LISTED RECORDS:
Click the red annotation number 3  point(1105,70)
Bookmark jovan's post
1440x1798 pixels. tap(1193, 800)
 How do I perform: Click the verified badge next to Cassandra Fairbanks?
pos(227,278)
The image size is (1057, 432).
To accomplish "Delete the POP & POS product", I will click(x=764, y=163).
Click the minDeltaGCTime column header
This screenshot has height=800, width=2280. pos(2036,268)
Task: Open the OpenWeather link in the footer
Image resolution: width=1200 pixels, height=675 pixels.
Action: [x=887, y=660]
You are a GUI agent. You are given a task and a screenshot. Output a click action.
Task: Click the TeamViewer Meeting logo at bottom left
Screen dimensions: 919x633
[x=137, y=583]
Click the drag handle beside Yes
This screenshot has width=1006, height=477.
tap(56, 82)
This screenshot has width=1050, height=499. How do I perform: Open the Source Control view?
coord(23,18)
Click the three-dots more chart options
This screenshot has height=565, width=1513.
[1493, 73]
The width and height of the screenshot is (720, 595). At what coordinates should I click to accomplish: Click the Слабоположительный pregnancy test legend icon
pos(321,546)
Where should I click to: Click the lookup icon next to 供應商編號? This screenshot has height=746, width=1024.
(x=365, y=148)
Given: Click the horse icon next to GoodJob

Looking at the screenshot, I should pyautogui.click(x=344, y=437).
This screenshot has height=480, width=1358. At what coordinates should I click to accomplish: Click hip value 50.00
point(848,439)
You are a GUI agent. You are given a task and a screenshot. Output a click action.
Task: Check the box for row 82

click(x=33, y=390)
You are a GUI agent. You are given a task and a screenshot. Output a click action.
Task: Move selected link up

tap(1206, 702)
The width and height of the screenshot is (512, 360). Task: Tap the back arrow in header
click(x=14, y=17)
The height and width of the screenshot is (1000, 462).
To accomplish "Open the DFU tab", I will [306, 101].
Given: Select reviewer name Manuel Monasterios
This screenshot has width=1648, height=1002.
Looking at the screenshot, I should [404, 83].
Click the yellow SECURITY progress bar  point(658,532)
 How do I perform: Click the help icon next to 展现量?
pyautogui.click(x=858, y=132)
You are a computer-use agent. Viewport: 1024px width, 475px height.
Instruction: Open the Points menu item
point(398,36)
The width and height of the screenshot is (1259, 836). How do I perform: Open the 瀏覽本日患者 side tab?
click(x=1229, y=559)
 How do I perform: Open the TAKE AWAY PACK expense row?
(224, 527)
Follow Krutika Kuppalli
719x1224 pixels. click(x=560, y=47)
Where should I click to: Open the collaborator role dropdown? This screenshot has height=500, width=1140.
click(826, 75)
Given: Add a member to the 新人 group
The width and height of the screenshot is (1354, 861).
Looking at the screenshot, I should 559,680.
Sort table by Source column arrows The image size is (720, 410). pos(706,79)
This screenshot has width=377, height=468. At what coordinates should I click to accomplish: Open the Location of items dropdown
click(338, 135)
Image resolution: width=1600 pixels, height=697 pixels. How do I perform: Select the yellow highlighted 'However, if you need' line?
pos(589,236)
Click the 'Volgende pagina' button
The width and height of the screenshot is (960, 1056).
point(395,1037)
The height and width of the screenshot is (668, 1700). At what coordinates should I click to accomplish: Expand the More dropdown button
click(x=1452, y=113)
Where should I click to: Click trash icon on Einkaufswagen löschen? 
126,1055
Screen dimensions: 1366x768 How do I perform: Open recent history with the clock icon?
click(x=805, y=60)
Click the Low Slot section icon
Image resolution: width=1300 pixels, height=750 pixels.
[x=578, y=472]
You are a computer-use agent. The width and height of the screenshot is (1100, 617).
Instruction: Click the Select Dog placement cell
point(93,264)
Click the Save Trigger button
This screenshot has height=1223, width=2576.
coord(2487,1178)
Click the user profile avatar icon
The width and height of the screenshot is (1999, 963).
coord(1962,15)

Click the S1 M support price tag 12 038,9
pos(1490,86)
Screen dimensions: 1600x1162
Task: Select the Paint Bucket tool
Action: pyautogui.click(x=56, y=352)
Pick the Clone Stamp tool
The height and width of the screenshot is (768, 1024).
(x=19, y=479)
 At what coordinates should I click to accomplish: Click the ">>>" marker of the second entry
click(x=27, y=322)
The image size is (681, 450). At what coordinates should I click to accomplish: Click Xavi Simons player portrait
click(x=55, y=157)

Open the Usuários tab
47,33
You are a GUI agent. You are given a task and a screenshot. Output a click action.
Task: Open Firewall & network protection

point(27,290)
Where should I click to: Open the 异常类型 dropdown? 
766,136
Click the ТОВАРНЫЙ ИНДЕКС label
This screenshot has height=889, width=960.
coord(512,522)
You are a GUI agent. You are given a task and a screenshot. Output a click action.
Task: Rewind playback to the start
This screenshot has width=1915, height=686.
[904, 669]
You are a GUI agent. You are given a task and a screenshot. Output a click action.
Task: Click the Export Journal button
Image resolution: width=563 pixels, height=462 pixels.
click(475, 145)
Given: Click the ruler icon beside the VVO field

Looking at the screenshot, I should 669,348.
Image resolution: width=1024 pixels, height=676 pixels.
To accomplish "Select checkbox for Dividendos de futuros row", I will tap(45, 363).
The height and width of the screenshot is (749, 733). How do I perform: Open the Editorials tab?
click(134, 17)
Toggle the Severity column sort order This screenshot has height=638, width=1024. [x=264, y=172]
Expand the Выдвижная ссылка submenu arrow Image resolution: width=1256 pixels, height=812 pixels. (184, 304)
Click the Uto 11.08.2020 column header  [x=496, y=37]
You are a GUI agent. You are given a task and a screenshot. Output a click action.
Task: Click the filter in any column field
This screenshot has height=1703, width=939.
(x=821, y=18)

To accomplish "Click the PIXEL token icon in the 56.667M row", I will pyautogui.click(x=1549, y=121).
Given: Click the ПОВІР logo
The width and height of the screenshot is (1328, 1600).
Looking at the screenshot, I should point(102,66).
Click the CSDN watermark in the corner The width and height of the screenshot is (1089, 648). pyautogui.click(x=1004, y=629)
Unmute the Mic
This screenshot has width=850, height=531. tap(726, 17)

TASK INSTRUCTIONS:
Having found the line with "Click the CSDN", transcribe it and each line after it to the end of the entries, with no other lines.

ANSWER BOX:
Click the CSDN watermark in the corner The width and height of the screenshot is (1089, 648). pyautogui.click(x=1004, y=629)
Unmute the Mic
This screenshot has width=850, height=531. tap(726, 17)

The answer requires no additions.